Lefties, letters and lit crit
Why the persistence of this delusion that good writing flourishes when there is a left wing government?
In a recent article about Anthony Burgess, Irvine Welsh writes, “There are notable exceptions, but generally speaking the embracement of a reductive conservative political philosophy seldom heralds an era of flowering for an artist.”
I can attach no meaning to his use of the word “reductive,” but Welsh is certainly right about the notable exceptions. Plato under the rule of a strict oligarchy. Tolstoy and Dostoevsky in Tsarist Russia. Nietzsche under Bismarck. Eliot, Pound, Wyndham Lewis and T.E. Hulme all wrote in a very conservative period. Sisson says somewhere that, in paying due respect to such fine writers as these, the lefty critics always feel somehow they have to make excuses for their politics as if this were some sort of inexplicable lapse. Do the lefties never notice that it was these conservatives who did the really original work in the English literature of the 20th century? They don’t come much more conservative than Pound and his slogan was “Make it new.” There is a good reason for the fact that it is the conservatives who are actually the avant garde. For conservatives are traditionalists and it is only those who understand tradition who can develop the tradition. Has Welsh not read Eliot’s Tradition and the Individual Talent – an essay which discusses precisely this truth?

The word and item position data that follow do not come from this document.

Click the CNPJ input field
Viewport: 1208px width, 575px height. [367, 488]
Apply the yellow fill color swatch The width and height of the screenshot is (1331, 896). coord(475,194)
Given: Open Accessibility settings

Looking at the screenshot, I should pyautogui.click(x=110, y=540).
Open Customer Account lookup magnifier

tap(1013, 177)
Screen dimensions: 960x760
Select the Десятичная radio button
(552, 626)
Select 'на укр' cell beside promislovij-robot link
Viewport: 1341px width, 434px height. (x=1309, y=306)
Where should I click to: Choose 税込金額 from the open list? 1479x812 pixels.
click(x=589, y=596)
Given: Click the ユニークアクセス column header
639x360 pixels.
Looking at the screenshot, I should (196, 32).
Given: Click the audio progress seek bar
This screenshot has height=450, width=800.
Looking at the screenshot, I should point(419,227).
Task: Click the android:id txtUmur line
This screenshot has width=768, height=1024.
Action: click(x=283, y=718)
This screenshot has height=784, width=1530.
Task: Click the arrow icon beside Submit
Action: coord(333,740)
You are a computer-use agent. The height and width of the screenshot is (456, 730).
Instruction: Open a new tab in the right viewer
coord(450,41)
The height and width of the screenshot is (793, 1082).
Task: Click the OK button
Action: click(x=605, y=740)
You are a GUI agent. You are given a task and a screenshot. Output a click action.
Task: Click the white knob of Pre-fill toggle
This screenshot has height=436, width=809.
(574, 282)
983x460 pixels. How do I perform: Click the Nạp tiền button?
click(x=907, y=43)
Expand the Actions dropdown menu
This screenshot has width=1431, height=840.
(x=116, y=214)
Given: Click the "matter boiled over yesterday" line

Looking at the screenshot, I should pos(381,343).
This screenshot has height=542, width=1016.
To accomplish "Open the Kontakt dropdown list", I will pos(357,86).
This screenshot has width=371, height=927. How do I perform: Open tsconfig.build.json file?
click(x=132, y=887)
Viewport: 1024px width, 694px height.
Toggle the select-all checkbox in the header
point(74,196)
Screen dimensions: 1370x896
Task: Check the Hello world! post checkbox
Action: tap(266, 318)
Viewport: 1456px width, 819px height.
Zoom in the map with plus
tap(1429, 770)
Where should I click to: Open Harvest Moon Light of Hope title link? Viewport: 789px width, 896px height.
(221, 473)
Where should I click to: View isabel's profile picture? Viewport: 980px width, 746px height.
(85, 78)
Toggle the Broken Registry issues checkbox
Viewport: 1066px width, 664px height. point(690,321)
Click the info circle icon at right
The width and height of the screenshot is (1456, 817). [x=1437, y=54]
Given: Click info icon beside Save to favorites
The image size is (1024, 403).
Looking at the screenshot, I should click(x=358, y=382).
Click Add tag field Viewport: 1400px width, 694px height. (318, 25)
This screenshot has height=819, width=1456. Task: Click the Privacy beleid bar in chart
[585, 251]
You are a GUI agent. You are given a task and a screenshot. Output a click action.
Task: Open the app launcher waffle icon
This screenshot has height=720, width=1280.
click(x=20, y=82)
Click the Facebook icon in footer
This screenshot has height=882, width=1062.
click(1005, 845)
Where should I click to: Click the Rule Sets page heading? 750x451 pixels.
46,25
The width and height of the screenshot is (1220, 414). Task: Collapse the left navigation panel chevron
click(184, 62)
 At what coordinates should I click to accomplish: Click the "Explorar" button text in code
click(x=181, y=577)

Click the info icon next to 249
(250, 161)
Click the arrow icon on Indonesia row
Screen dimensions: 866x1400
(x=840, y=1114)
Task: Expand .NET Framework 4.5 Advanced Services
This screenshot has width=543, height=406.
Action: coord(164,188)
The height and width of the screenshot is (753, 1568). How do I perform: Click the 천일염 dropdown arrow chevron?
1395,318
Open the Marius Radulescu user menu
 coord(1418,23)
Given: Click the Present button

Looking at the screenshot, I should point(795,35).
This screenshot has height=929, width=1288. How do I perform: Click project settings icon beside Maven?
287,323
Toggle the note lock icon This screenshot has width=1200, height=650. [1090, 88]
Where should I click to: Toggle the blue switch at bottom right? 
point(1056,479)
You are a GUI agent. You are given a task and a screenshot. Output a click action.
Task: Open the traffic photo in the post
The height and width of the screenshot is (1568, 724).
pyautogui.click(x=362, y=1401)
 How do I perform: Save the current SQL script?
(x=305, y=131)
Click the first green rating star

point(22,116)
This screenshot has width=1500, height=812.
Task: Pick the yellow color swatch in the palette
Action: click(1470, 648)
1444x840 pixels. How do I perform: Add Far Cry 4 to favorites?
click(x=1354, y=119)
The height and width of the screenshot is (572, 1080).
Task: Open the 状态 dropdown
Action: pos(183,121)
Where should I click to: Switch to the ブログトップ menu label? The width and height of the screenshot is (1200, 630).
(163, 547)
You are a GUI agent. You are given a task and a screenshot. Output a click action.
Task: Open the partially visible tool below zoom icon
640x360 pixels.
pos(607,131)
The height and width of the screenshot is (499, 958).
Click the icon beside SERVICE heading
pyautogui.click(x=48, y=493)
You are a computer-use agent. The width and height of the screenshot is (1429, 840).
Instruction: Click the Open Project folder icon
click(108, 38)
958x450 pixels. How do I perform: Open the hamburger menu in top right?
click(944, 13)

Most of the world’s great literature – and its music and visual art – was published under “reductive” dictatorships. Or are we to imagine that Bach lived on hand-outs from The Arts Council?
Welsh says, ”Burgess read, wrote, drank gin… lambasting socialist Britain with its high rates of taxation. For this we must forgive him.”
These are words spoken from a very great height and I must say it is unusual to hear absolution pronounced by a leftie lit crit with such a restricted awareness of what actually goes on in the world of English letters.
One thing is clear though: Welsh, as a writer, is the living refutation of his own argument.